• INSTRUCTIONS:
1 – Please rewrite everything from "Background: Domain Incremental" down to "MoP-CLIP, and ESN." in the HEDP summary, switching "autonomous driving detection" to "satellite image classification".
2 – Which methods does the HEDP summary name as representative of the mainstream prompt-based approach?

START TEXT PASSAGE

HEDP: A Hybrid Energy-Distance Prompt-based Framework for Domain Incremental Learning¶

Conference: ICML 2026
arXiv: 2605.05776
Code: Available (public repository linked at the end of the paper)
Area: Continual Learning / Domain Incremental / Prompt Learning
Keywords: Domain Incremental Learning, Prompt Learning, Energy Model, Helmholtz Free Energy, CLIP

TL;DR¶

Inspired by the physical intuition of Helmholtz free energy, each domain's prompt parameters are trained to form an "energy curve compressed to boundary \(\Theta\) and aligned to midline \(\Delta\)." During inference, an energy factor and a distance factor are jointly used to weight each domain prompt. This approach improves performance on unknown domains by 1.76 / 3.12 / 2.57 percentage points on the CDDB / DomainNet / CORe50 DIL benchmarks, respectively.

Background & Motivation¶

Background: Domain Incremental Learning (DIL) requires models to be trained sequentially on multiple domains (e.g., autonomous driving detection under different weather conditions) without replaying old domain data. At inference, the model must maintain accuracy on seen (known) domains and generalize to unseen (unknown) domains. The mainstream approach is to freeze a pre-trained large model (e.g., CLIP) and learn a set of prompt parameters for each domain; representative methods include CP-Prompt, S-Prompts, MoP-CLIP, and ESN.

END TEXT PASSAGE
START DATASET CONTENT

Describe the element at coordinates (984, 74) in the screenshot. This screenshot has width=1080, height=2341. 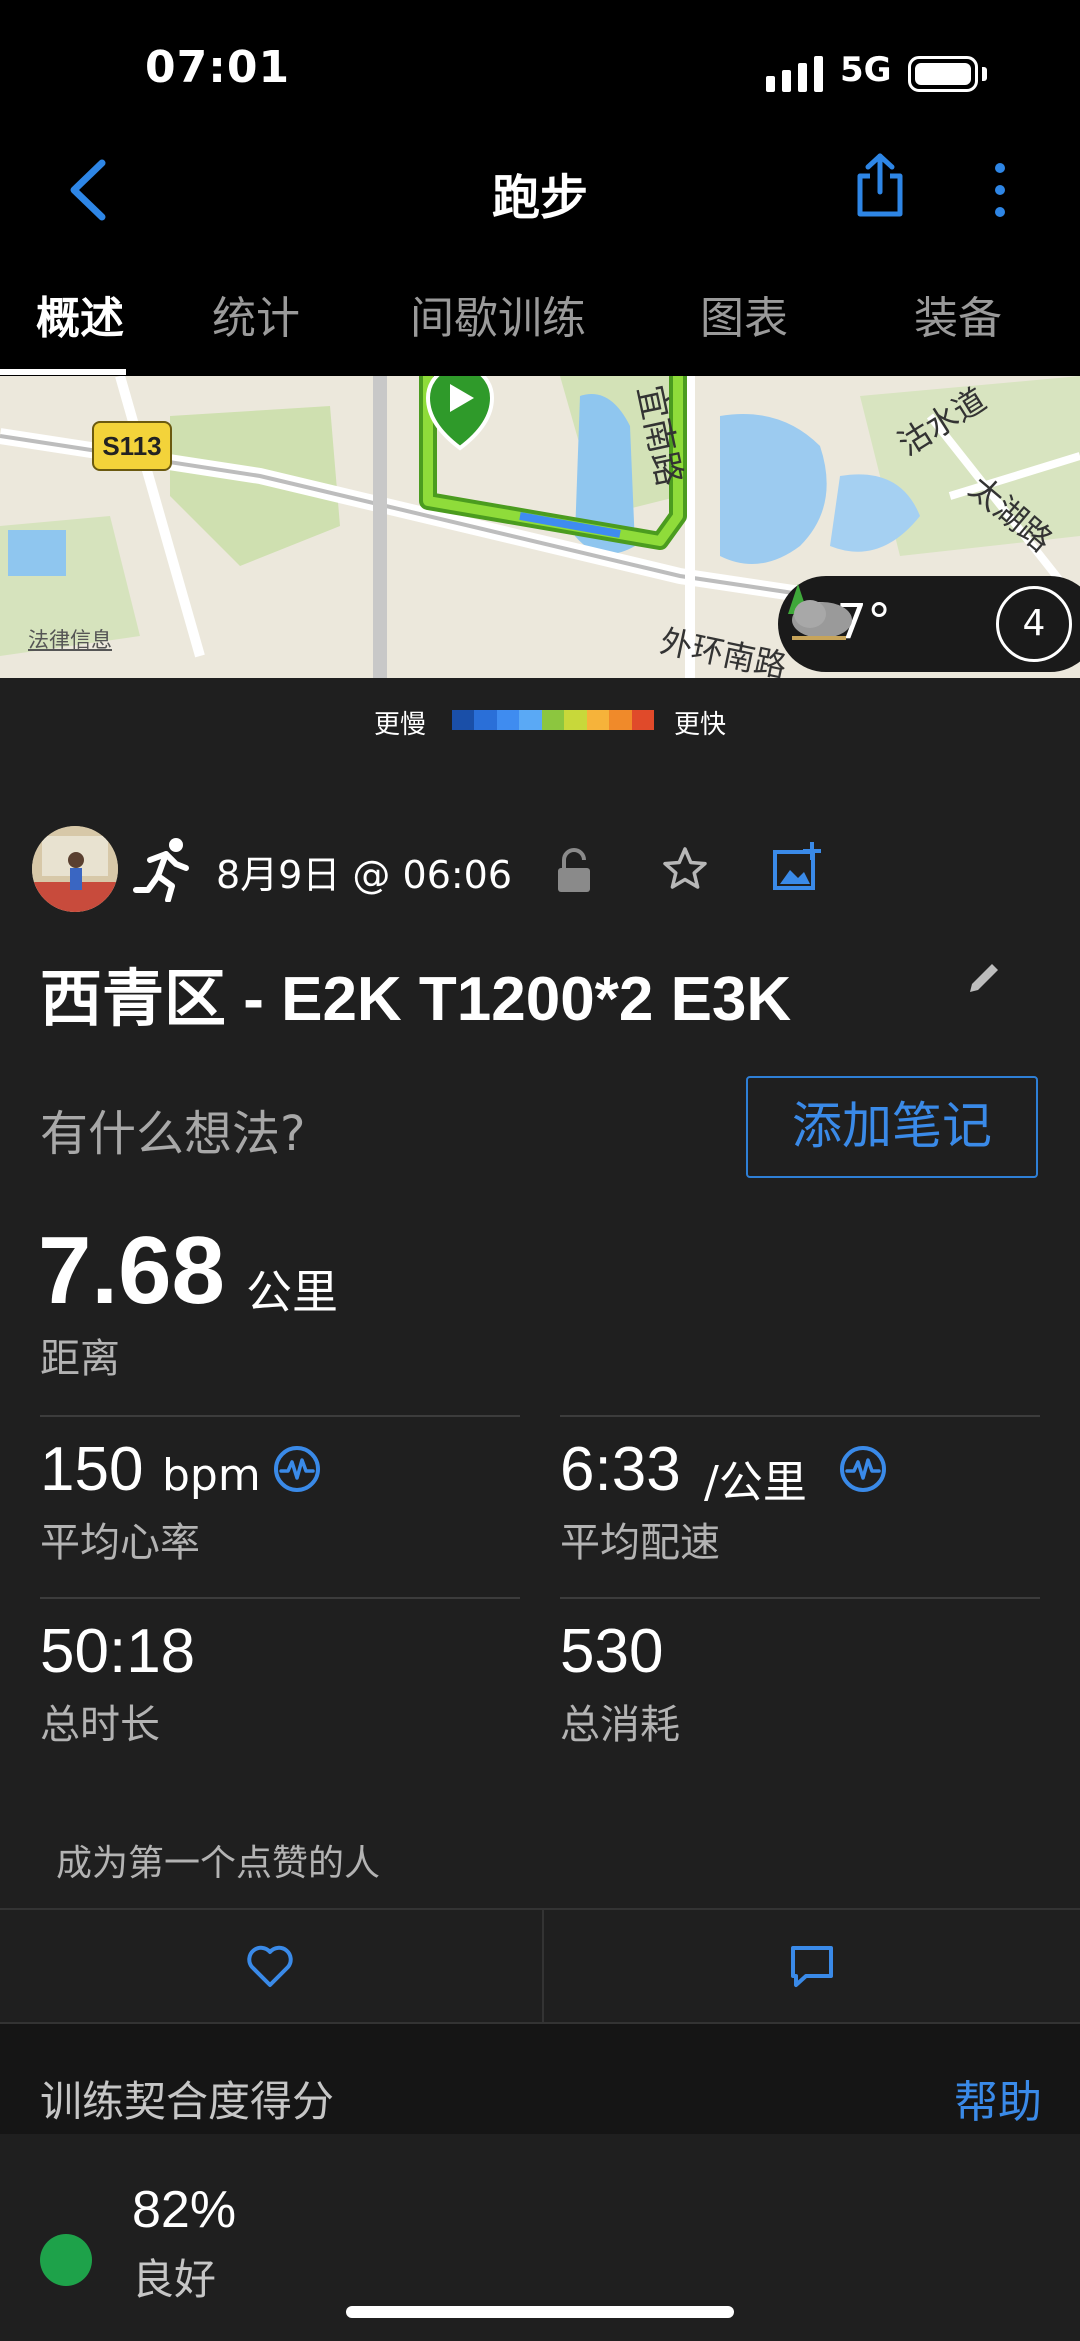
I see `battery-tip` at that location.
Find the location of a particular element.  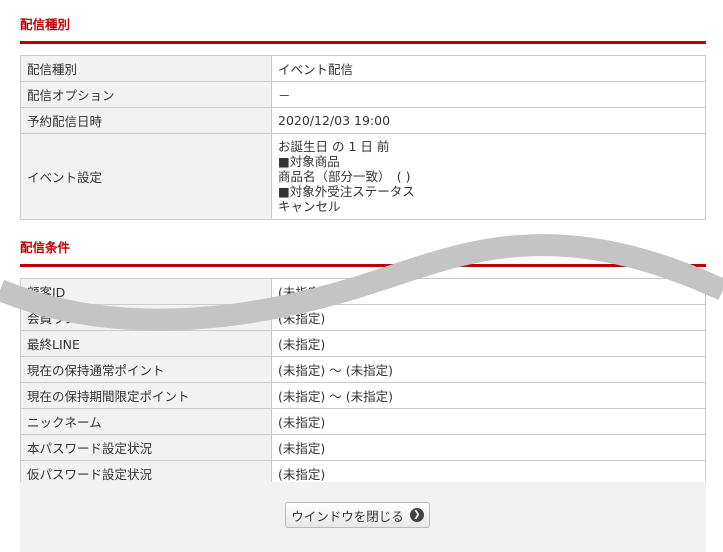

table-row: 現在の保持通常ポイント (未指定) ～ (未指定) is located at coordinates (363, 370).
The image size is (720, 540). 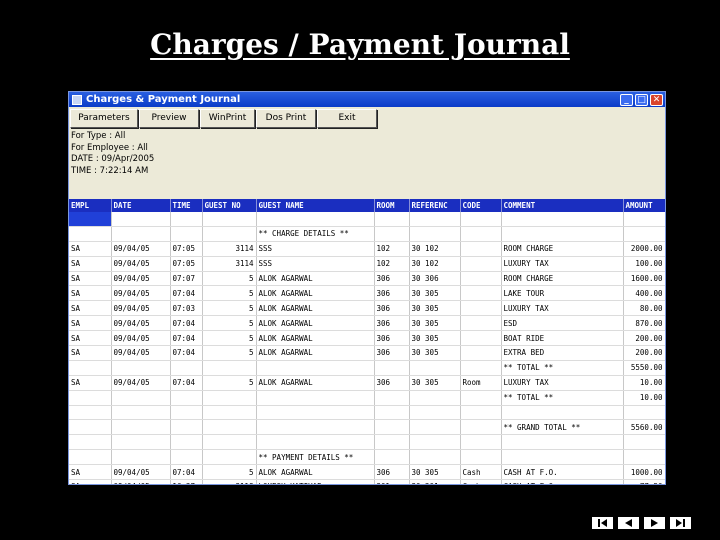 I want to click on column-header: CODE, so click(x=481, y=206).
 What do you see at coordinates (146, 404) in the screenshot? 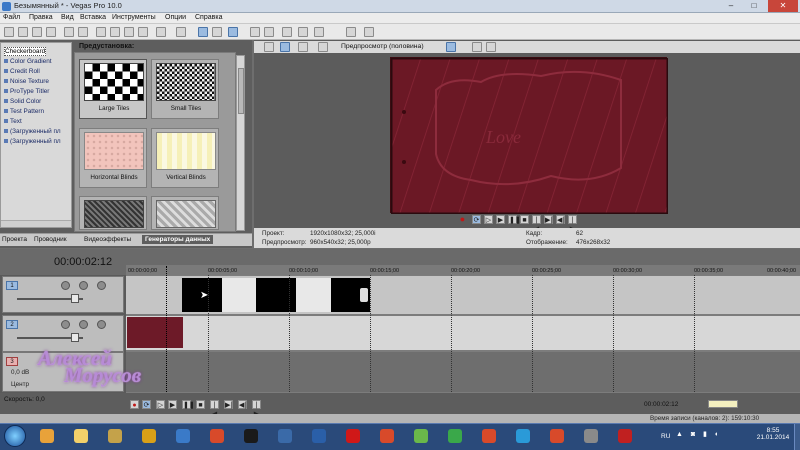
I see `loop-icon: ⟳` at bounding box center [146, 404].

END DATASET CONTENT
START DATASET CONTENT

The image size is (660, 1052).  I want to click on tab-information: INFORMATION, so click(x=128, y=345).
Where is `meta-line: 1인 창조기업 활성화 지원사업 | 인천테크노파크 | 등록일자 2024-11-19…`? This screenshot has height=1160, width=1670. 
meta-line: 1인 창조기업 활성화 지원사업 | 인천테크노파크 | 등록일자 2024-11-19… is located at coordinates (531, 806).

END DATASET CONTENT
START DATASET CONTENT

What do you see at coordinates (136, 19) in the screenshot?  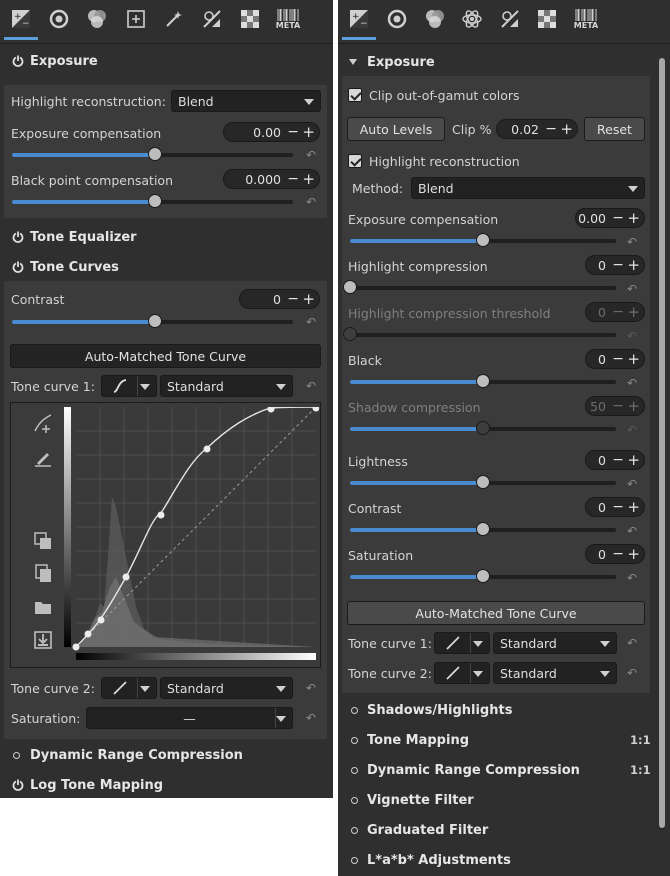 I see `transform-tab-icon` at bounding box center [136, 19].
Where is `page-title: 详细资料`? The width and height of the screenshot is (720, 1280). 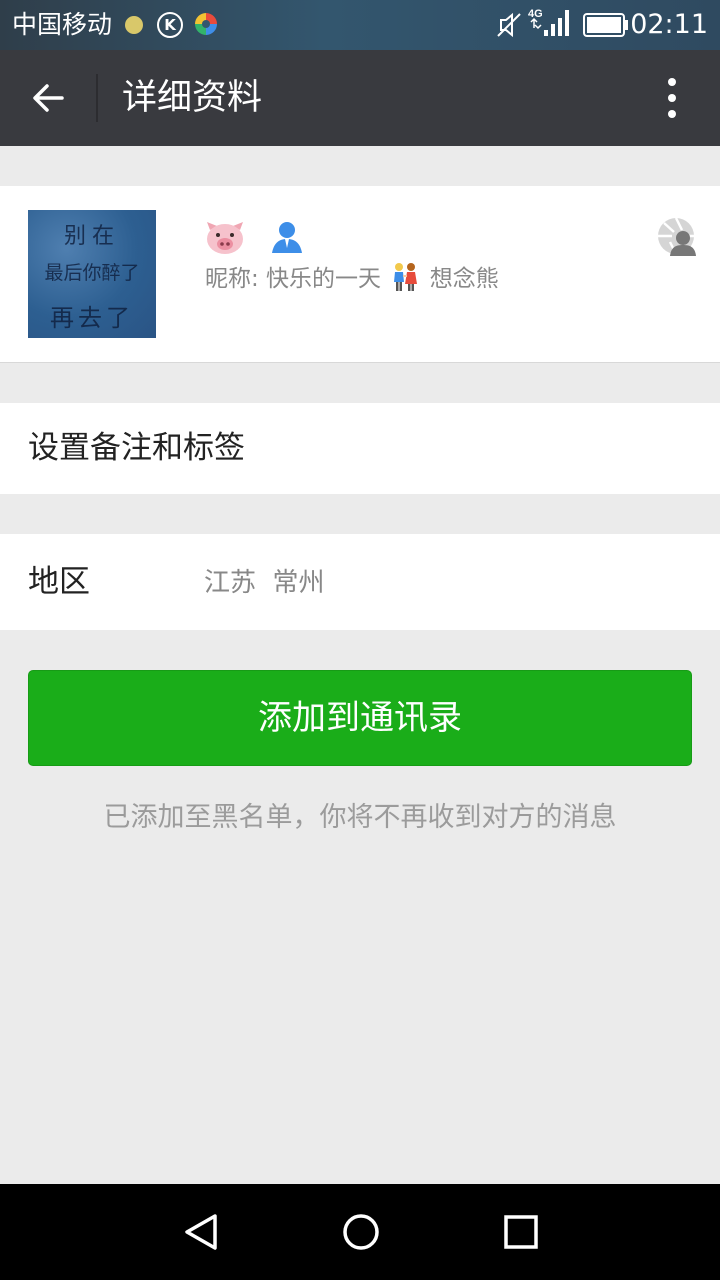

END DATASET CONTENT

• ANSWERS FOR THIS EXERCISE:
1 –
Background: Domain Incremental Learning (DIL) requires models to be trained sequentially on multiple domains (e.g., satellite image classification under different weather conditions) without replaying old domain data. At inference, the model must maintain accuracy on seen (known) domains and generalize to unseen (unknown) domains. The mainstream approach is to freeze a pre-trained large model (e.g., CLIP) and learn a set of prompt parameters for each domain; representative methods include CP-Prompt, S-Prompts, MoP-CLIP, and ESN.

2 – CP-Prompt, S-Prompts, MoP-CLIP, ESN